# Assignment
Starting at the line that contains "Where should I", write out every line through the last one in the records below, word for word. Leave out any pictures.

# Study material
((
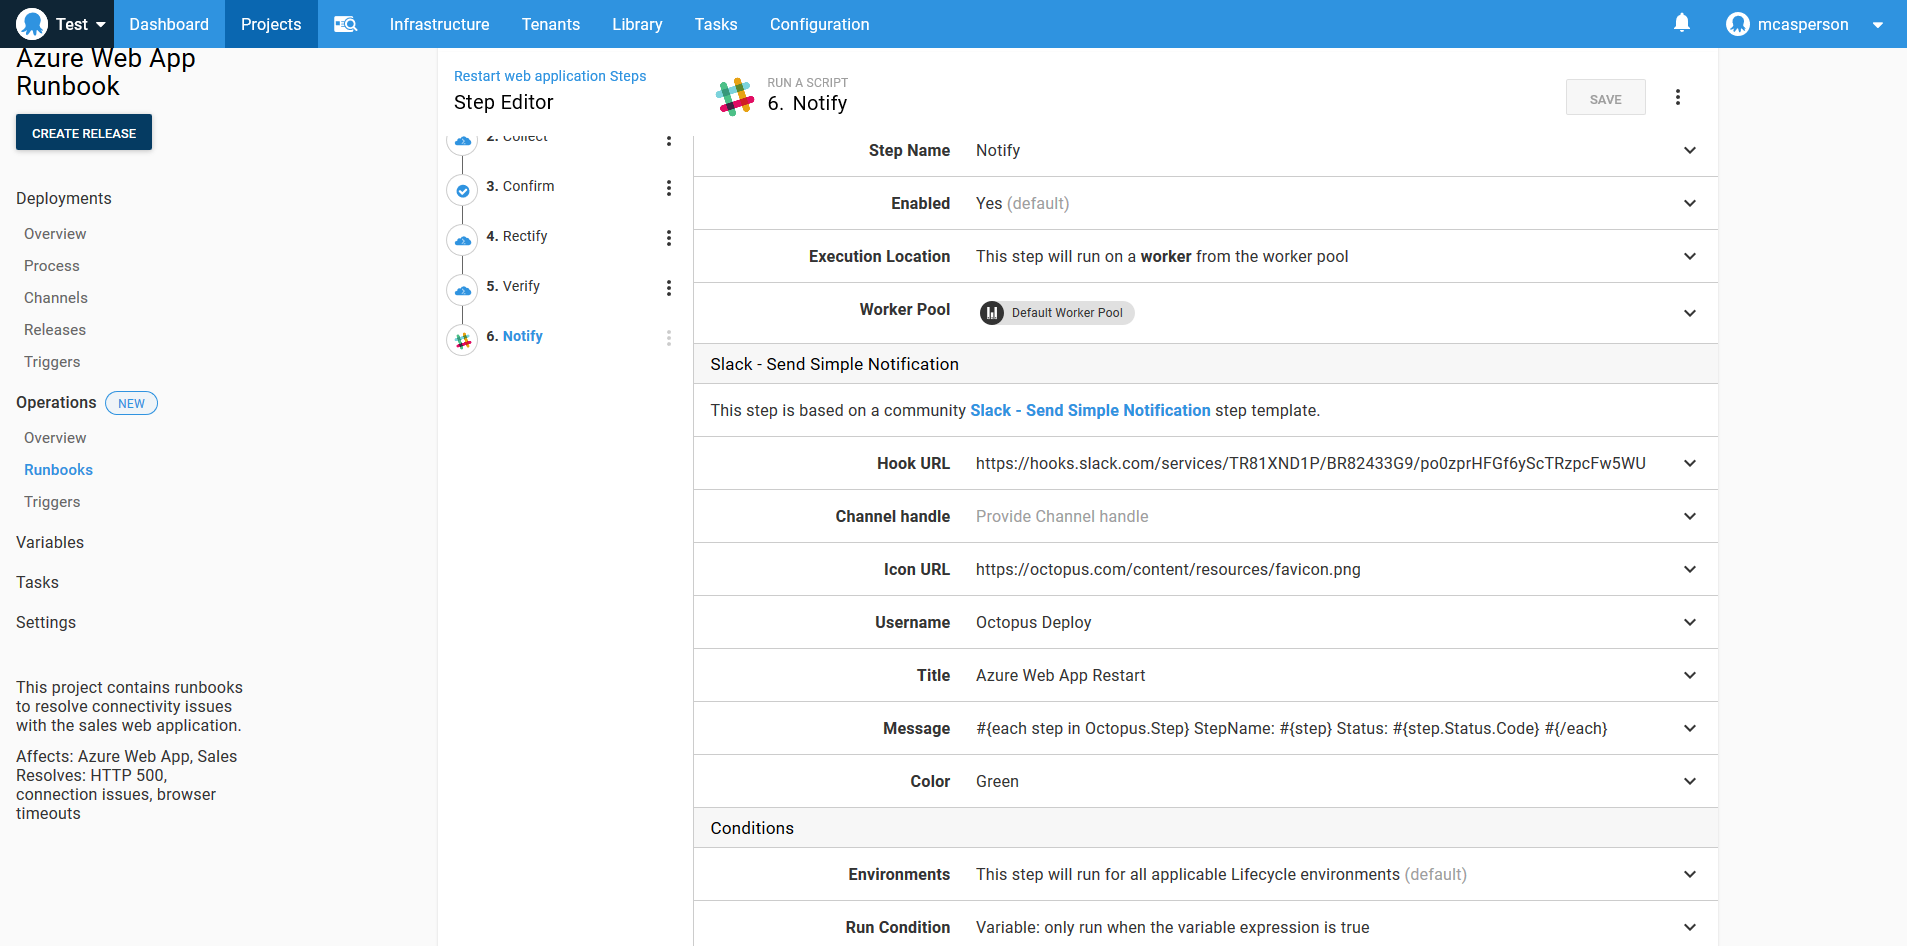The width and height of the screenshot is (1907, 946).
Task: Click the Default Worker Pool chip icon
Action: pos(991,312)
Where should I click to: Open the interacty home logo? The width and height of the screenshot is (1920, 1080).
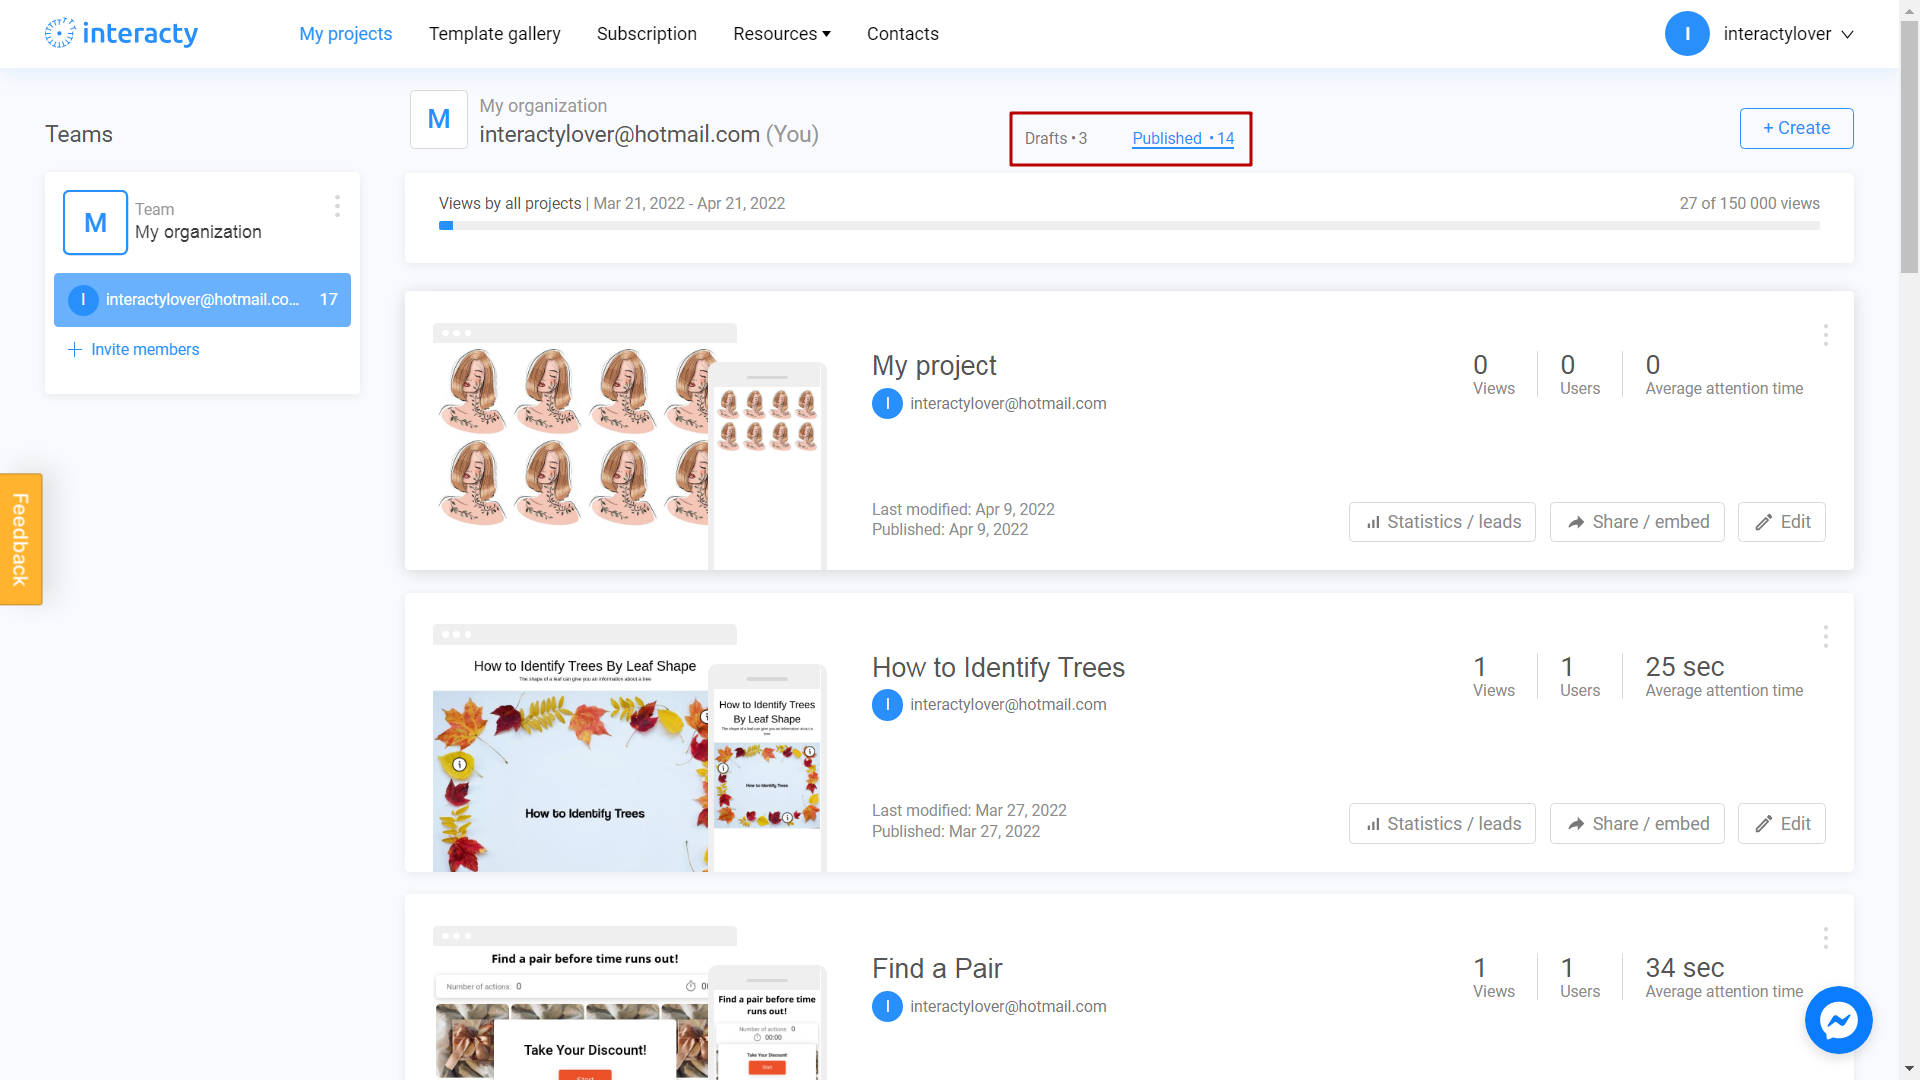point(121,33)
))
# Task response
Where should I click to: Open the interacty home logo? The width and height of the screenshot is (1920, 1080).
point(121,33)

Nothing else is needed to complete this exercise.